I’m about to sound like an ungrateful bitch.

I left Vietnam and came to Canada to study when I was 16, graduated with a Bachelor of Commerce from a renowned University in Canada, became a Canadian permanent resident, worked my way up to a Regional Sales Manager position at a marketing company, and had a long-term relationship with a boyfriend who loved me the best way he knew how. But I never truly felt happy. So I quit the job, ended the relationship, and came back to school to study what I have always wanted, Psychology and Theatre. I have been able to fund my studies with part-time jobs and financial assistance. I am surrounded with practices that inspire me and opportunities to do the things that matter. And still, I remain deeply unhappy.

Sometimes, the unhappiness gets worse, and it's given names: anxiety and/or depression. Sometimes, it gets better, and I'm just an unhappy person who frantically tries all possible ways to feel ease.

I returned to my studies a few months before the Covid-19 pandemic broke out, so I have been spending the past 3 years mostly in my apartment by myself figuring out reasons to justify my choice of Theatre as a career path to my parents and myself and ways to make it work.

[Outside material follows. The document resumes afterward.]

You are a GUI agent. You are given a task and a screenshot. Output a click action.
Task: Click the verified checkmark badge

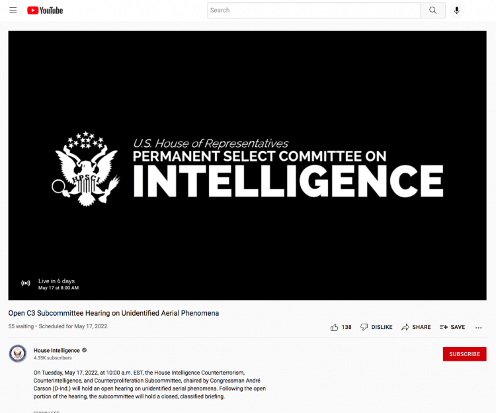click(x=85, y=350)

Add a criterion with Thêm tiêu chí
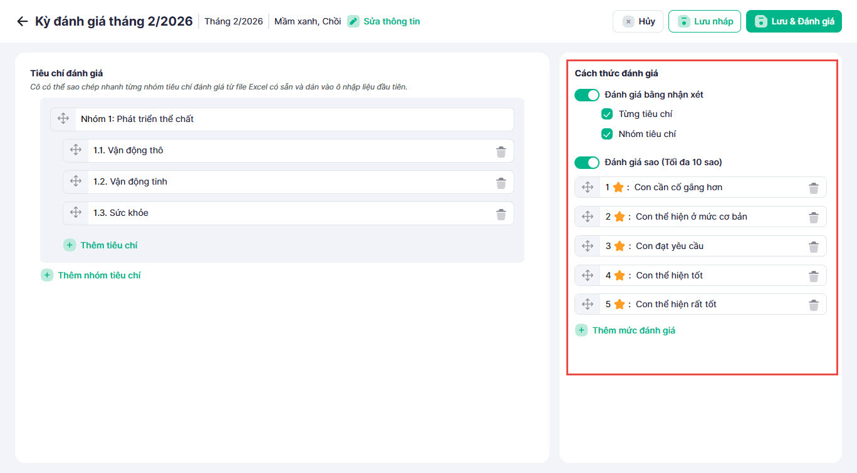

I'm an introvert, but I don't think anyone, even introverted people, should be subjected to the level of loneliness this pandemic has bestowed upon me. Fortunately, I have found methods that can help me find balance on this lonesome path: yoga, meditation, therapy, you name it and I have at least attempted it.

However, there seems to be a baseline that I keep being pulled back to no matter how happy I got. I continue to find myself slumping back on the floor of my apartment wailing and looking at the ceiling waiting for the anxiety attacks to leave. It's gotten so frustratingly agonizing and painfully lonely that at times I want to give up. I am exhausted from trying and keep being thrown back into the pit of my own mind. After a while, I don’t have that many friends left because all of my energy has been used on fighting unhappiness. I’m grateful for the people that still stick around, but even they would get tired and start asking: why are you always unhappy? They get frustrated, I get frustrated, and we all blame it on me.

I think out of all of my blessings, the biggest one is my standing belief that I, too, could one day be happy. So no matter how many times I have wanted to just let go and end the suffering, a voice at the back of my mind would always tell me: one more time, just one more time, I know you are strong enough, there are ways if you keep on looking and trying, I promise!

So that’s what this page is about, about me documenting ways that I learn and experiment in order to become a happy person.